Vor dem Abstiegsduell gegen Polen gibt es wieder Ärger rund ums Davis-Cup-Team. Die Topspieler sagten ab, als Ersatz vorgesehene Profis sprangen nicht ein und wurden gesperrt. Dustin Brown wehrt sich — und stichelt gegen Talent Alexander Zverev.

Dem deutschen Herrentennis kann man wahrlich nicht vorwerfen, keine Kontinuität vorweisen zu können. Es läuft seit Jahren schon desaströs. Nun sollte mal wieder alles besser werden. Und man hatte tatsächlich die Hoffnung, dass der im Präsidium des Deutschen Tennis Bundes (DTB) für den Sport zuständige Dirk Hordorff den Laden in den Griff bekommen würde. Dem 59-Jährigen, der unter anderen Rainer Schüttler und Janko Tipsarevic trainierte, traute man zu, für den nötigen Umschwung zu sorgen.

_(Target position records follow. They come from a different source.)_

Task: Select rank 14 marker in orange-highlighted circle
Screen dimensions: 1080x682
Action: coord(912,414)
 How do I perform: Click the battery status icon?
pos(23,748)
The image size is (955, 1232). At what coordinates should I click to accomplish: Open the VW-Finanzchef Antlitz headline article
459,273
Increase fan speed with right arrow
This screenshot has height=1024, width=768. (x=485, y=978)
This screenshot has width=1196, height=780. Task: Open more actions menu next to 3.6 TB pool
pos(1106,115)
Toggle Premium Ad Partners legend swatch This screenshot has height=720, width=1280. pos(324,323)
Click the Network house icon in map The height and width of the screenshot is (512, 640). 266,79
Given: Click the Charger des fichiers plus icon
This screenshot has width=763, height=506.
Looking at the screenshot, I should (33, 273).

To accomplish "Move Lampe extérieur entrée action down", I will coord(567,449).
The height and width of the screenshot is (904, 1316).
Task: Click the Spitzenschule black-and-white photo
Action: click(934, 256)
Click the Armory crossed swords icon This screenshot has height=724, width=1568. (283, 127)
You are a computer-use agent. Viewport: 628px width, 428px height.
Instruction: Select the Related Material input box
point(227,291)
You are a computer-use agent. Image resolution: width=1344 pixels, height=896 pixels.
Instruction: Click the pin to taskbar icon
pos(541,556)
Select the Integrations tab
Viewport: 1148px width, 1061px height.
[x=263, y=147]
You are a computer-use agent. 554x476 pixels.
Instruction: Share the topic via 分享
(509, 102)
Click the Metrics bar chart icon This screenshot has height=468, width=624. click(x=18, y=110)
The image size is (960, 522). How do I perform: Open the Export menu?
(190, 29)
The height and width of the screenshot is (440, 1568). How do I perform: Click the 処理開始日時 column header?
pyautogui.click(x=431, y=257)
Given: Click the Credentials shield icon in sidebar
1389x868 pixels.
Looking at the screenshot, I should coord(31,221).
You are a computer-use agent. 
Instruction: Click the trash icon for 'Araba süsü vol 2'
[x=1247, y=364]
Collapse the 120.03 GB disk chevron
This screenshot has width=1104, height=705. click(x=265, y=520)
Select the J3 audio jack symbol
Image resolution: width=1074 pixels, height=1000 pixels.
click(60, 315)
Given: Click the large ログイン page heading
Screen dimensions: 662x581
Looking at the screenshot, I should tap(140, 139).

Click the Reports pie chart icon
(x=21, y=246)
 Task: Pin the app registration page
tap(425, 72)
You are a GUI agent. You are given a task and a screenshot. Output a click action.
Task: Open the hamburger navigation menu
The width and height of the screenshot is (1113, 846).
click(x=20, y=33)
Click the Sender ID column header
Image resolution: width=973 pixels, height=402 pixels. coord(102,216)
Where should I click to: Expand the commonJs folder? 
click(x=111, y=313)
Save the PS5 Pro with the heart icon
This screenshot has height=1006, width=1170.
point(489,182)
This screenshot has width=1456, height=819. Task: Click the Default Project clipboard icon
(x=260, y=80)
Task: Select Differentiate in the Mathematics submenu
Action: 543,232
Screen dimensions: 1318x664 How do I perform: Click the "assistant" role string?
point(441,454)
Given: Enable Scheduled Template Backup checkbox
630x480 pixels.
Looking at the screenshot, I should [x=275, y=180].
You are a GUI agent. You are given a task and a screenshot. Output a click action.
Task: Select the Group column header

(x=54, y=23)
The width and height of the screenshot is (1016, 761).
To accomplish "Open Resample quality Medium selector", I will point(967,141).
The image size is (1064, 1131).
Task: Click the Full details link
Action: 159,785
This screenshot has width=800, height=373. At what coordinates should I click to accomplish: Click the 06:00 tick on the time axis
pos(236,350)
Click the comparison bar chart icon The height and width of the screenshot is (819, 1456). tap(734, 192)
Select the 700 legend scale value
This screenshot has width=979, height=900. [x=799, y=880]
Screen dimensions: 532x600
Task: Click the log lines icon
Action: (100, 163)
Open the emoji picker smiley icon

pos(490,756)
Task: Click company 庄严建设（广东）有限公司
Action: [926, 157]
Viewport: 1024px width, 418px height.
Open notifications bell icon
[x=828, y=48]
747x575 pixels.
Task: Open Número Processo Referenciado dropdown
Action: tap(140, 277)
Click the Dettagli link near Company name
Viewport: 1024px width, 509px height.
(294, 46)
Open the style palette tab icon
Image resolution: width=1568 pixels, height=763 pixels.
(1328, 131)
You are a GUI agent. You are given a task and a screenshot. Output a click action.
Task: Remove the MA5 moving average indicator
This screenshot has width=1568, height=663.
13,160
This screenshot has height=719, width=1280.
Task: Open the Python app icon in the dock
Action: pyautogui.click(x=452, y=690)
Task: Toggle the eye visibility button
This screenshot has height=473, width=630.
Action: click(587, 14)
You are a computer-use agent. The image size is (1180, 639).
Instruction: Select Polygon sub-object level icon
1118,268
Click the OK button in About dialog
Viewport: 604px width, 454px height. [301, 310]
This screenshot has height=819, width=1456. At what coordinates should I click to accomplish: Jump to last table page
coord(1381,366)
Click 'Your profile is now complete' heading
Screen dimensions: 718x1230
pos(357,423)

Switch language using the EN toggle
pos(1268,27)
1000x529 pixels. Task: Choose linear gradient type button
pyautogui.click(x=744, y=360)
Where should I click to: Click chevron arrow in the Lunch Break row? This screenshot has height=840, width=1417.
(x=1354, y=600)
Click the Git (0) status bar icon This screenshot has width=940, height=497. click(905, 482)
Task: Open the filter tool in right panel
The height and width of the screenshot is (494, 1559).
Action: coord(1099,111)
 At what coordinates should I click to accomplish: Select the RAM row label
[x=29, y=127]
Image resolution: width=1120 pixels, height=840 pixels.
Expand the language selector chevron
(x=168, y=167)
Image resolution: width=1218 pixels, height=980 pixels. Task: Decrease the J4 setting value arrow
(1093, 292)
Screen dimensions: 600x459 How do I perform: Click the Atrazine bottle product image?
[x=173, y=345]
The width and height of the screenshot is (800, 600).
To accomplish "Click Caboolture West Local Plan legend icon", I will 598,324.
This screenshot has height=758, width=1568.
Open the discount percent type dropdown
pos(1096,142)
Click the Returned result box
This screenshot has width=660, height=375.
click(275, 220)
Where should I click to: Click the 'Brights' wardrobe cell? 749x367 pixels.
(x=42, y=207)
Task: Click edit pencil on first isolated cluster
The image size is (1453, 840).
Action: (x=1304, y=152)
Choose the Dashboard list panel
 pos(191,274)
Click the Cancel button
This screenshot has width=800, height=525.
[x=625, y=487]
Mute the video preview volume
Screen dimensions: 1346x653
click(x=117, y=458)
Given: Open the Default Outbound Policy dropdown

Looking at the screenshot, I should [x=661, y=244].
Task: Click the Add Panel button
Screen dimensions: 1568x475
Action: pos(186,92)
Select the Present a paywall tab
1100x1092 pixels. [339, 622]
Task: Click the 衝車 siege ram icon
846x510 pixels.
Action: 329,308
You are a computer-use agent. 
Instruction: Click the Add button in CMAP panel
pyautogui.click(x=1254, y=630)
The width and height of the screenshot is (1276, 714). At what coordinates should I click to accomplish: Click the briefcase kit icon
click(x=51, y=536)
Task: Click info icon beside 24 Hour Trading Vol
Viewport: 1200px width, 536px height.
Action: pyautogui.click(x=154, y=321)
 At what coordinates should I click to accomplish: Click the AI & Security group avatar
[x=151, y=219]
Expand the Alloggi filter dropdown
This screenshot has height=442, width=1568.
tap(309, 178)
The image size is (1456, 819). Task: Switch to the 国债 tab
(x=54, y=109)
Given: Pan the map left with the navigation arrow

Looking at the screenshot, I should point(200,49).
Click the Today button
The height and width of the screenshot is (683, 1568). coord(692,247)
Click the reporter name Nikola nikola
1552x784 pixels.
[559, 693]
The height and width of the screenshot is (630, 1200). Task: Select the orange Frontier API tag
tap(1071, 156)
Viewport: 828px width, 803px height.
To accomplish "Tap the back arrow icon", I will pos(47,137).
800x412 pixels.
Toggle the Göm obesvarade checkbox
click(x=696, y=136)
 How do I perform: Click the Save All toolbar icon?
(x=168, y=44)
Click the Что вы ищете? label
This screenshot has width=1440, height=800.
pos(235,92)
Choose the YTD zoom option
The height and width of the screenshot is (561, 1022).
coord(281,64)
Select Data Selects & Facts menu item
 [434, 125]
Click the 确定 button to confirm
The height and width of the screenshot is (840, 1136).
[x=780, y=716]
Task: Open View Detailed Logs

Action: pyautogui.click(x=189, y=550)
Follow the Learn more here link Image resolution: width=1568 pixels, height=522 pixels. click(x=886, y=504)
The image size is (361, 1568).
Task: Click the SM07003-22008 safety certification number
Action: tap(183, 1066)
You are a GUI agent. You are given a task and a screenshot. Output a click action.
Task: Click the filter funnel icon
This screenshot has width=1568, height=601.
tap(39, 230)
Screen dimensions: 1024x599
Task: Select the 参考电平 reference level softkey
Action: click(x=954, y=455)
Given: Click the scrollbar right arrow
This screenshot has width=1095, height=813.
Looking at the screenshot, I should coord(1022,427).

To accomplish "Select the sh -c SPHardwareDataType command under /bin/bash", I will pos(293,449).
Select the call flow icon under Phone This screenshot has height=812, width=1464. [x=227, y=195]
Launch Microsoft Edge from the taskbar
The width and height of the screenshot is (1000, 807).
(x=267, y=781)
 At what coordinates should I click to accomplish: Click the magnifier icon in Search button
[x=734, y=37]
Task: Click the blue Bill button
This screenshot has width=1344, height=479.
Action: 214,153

Doch diese Hoffnung ist schon nach wenigen Monaten im Amt dahin. Das Davis-Cup-Team ist heillos zerstritten, und Kapitän Michael Kohlmann bekam nur mit Ach und Krach eine Notbesetzung zusammen, die gegen die international eher zweit- bis drittklassigen Polen den ersten Abstieg aus der Weltgruppe seit 13 Jahren verhindern soll. Als Zeichen vermeintlicher Stärke schloss der DTB drei Spieler für ein Jahr aus dem Davis Cup aus, die nach den Absagen von Alexander Zverev (Hamburg) und Philipp Kohlschreiber (Augsburg) nicht einspringen konnten oder - wie vom DTB unterstellt - wollten: Mischa Zverev (Hamburg/Nr. 112 der Weltrangliste), Tobias Kamke (Lübeck/141) und Dustin Brown. Der Weltranglisten-82. aus Winsen akzeptierte die ihm zugedachte Rolle als Sündenbock jedoch nicht und kritisierte seinerseits den DTB.

Teamchef Kohlmann stehen von heute bis Sonntag in Berlin nur noch Florian Mayer (Bayreuth/Nr. 59), Jan-Lennard Struff (Warstein/67), Daniel Brands (Deggendorf/163) und Daniel Masur (Bückeburg/265) zur Verfügung. Dennoch: egal, wer eingesetzt wird - am Ende muss der Klassenerhalt stehen.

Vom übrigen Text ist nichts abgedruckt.